» FRAGMENTO DE PÁGINA:

En medio de la inmensidad oceánica
descubierta por Núñez de Balboa, la flota, con la excepción de la San Antonio y de la Santiago, que naufragó, alcanzó la que llamaron Isla de los
Ladrones, hoy Guam. Esta escala fue la primera de una larga serie en la que
Magallanes trabó relaciones con los reyes locales e intentó implantar el
cristianismo. En Mactán, una lanza segó la vida del almirante, al que sucedió
el débil Lopes Carvalho. Ante la inoperancia de este, Gonzalo Gómez de Espinosa
tomó el mando y Juan Sebastián Elcano la capitanía de la Victoria. Ambos decidieron dirigirse a Tidore, donde reinaba un
musulmán al que llamaron Almanzor, para obtener especias. Allí, el portugués Pedro
Alfonso de Lorosa alertó del riesgo que corrían por la cercanía de una factoría
establecida por sus compatriotas. Era necesario abandonar Tidore, momento en el
que se produjo un giro trascendental. Con las naves cargadas de clavo y
dispuestas para zarpar, se detectó una vía de agua en la Trinidad. Los trabajos de reparación y carenado llevarían mucho
tiempo, por lo que la Victoria partió,
pero no hacia el Darién dominado por los españoles, sino en una dirección
opuesta, hacia la demarcación portuguesa. Empujada por los vientos que soplaban
en aquel rumbo, la nave pilotada por Elcano puso su proa hacia España
abriéndose paso entre los mares portugueses.

» MATERIAL PROPORCIONADO:
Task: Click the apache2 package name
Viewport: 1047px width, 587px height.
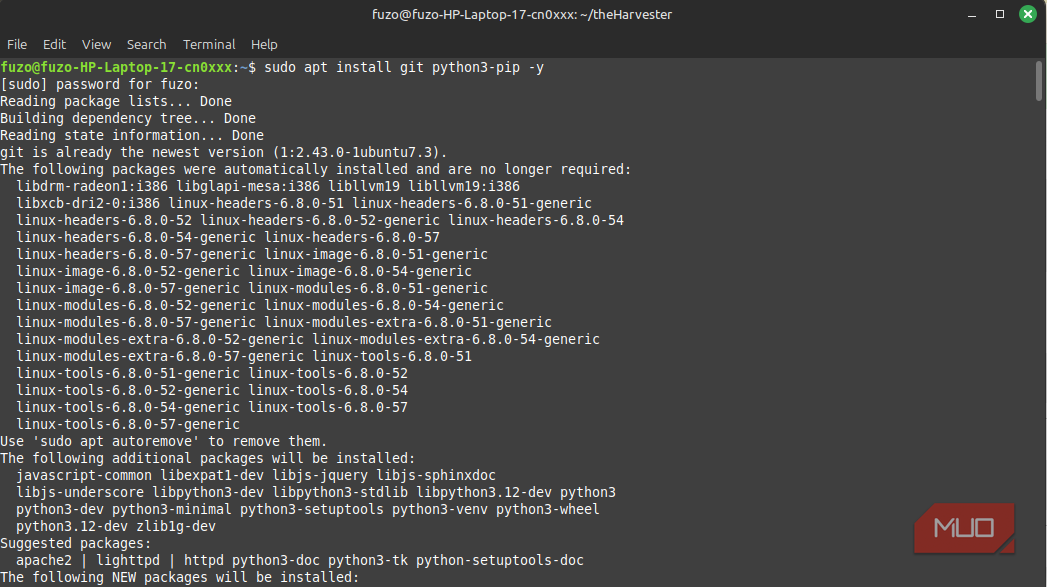Action: [x=48, y=560]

» TAREAS A REALIZAR:
**1)** Indica si cada afirmación concuerda con el fragmento sobre la expedición de Magallanes y responde sí o no, citando las palabras del fragmento que lo deciden: (a) Magallanes murió en Mactán; (b) la Victoria zarpó de Tidore rumbo al Darién; (c) la vía de agua apareció en la Victoria.
**2)** Escribe la parte siguiente del fragmento sobre la expedición de Magallanes a partir de su última frase.
El listado no tiene ningún papel en esto.

» RESPUESTAS POR TAREA:
**1)**
(a) Sí: «En Mactán, una lanza segó la vida del almirante».
(b) No: «no hacia el Darién dominado por los españoles».
(c) No: «se detectó una vía de agua en la Trinidad».

**2)**
Una vez reparada, la Trinidad trató sin éxito, «arando la
mar» en palabras del capitán Espinosa, de cruzar el Pacífico. Los vientos
desfavorables y una recia tempestad le impidieron seguir la corriente de Kuro
Siwo que en 1565 sirvió a Andrés de Urdaneta para establecer el camino de
regreso de Asia a América, el llamado Tornaviaje, que permitió la puesta en
marcha del Galeón de Manila con el que Oriente, Nueva España mediante, estableció
un crucial nexo comercial con Europa. Después navegar durante meses, la Trinidad, en su regreso a las Molucas,
cayó en manos portuguesas, en las que sus escasos supervivientes permanecieron
cautivos durante años.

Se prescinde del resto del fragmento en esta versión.